SF rollout note: The salesforce-acker / salesforce-processor / sf-inbound SQS are Phase 6 deliverables (dashed nodes in the target diagram). Through Phases 1–5, Salesforce continues to flow through SF Flows → Prismatic inbound unchanged.

The phased plan

PHASE 0Low riskDoc-only

Inventory

Confirm Prismatic surface area is exactly what we think. Pick canary vendor.

Deliverables:

Inventory doc enumerating every Prismatic-hosted flow and its consumer
Confirmed canary vendor ID + feature flag plumbing
HubSpot webhook signature gap closed in hubspot-acker (or scheduled for Phase 3)

Notes: This is the lowest-risk phase — it's purely documentation and canary plumbing. No live traffic changes. The canary vendor selected here must remain consistent across all subsequent phases; different canary populations break attribution.

PHASE 1Med riskCritical pathPer-vendor canary

OAuth Broker Shim

Python-side get_access_token(vendor_id, crm_type). Calls Prismatic only when cached token is missing or expiring.

Component flow:

mermaid

flowchart LR
    Caller[Flask service code] --> Broker[TokenBroker]
    Broker --> Cache[(or_crm_tokens)]
    Broker -->|on miss/expiry| Prism[Prismatic mint-token flow]
    Prism -->|access token| Broker
    Broker -->|write-through| Cache
    Broker --> Caller

DB schema:

sql

CREATE TABLE or_crm_tokens (
    id BIGSERIAL PRIMARY KEY,
    vendor_id INTEGER NOT NULL,
    crm_type VARCHAR(32) NOT NULL,
    access_token TEXT NOT NULL,         -- encrypted at rest
    expires_at TIMESTAMPTZ NOT NULL,
    created_at TIMESTAMPTZ NOT NULL DEFAULT NOW(),
    UNIQUE (vendor_id, crm_type)
);
CREATE INDEX or_crm_tokens_expires_at_idx ON or_crm_tokens (expires_at);

Single-flight required. Multiple concurrent callers after token expiry must resolve to a single Prismatic call (Redis SETNX or pg advisory lock). Without it, you'll thundering-herd Prismatic on every refresh cycle.

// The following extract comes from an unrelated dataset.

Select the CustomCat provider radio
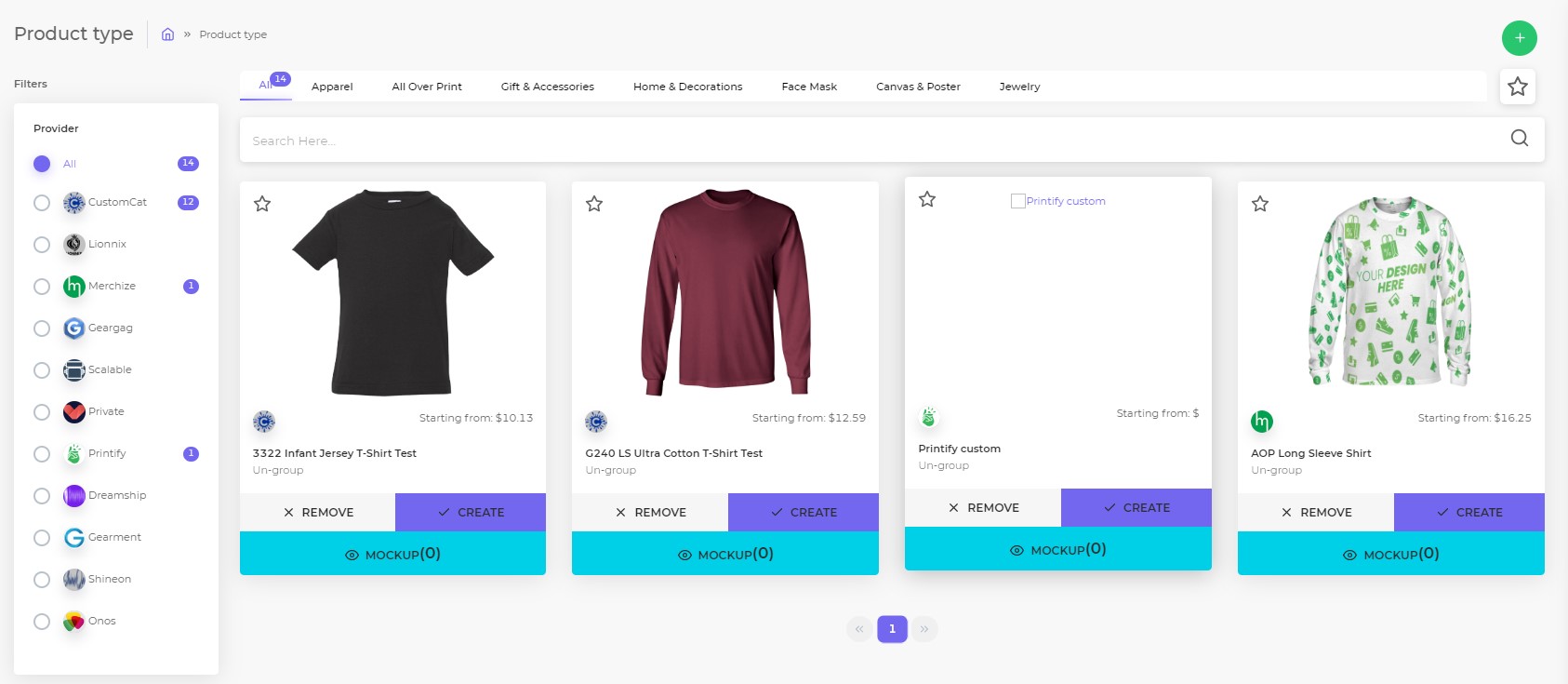 (42, 203)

PHASE 2Med riskCritical pathPer-vendor canary

UI Outbound Migration

Replace UI-driven Prismatic flows with Flask CRM endpoints. Mirror their APIs 1:1 to ease QA diff.

Endpoint surface:

http

GET  /api/crm/{vendor_id}/objects
GET  /api/crm/{vendor_id}/objects/{type}/fields
GET  /api/crm/{vendor_id}/objects/{type}/picklist/{field}
GET  /api/crm/{vendor_id}/owners
POST /api/crm/{vendor_id}/objects/{type}/search
GET  /api/crm/{vendor_id}/objects/{type}/{id}
POST /api/crm/{vendor_id}/objects/{type}/{id}
POST /api/crm/{vendor_id}/cache/invalidate

Cache TTL matrix:

Resource	TTL	Cache key
Object types	1h	`(vendor_id, "objects")`
Field definitions	1h	`(vendor_id, "fields", object_type)`
Picklist values	1h	`(vendor_id, "picklist", object_type, field_name)`
Owners / users	6h	`(vendor_id, "owners")`
Record search	0s	not cached
Single-record fetch	0s	not cached

Client wrapper pattern:

python

# app/services/crm/hubspot_client.py
from hubspot import HubSpot

class HubSpotClient:
    def __init__(self, vendor_id, token_broker, cache):
        self._vendor_id = vendor_id
        self._broker = token_broker
        self._cache = cache

    def list_object_fields(self, object_type):
        cached = self._cache.get_fields(self._vendor_id, object_type)
        if cached:
            return cached
        client = HubSpot(access_token=self._broker.get_access_token(self._vendor_id, "hubspot"))
        resp = client.crm.properties.core_api.get_all(object_type=object_type)
        fields = [self._to_field(p) for p in resp.results]
        self._cache.put_fields(self._vendor_id, object_type, fields, ttl=3600)
        return fields

SDK + wrapper: HubSpot hubspot-api-client, Salesforce simple-salesforce. Wrap aggressively; never leak SDK types past the wrapper. SDK absorbs API drift; wrapper owns caching + retry + normalization.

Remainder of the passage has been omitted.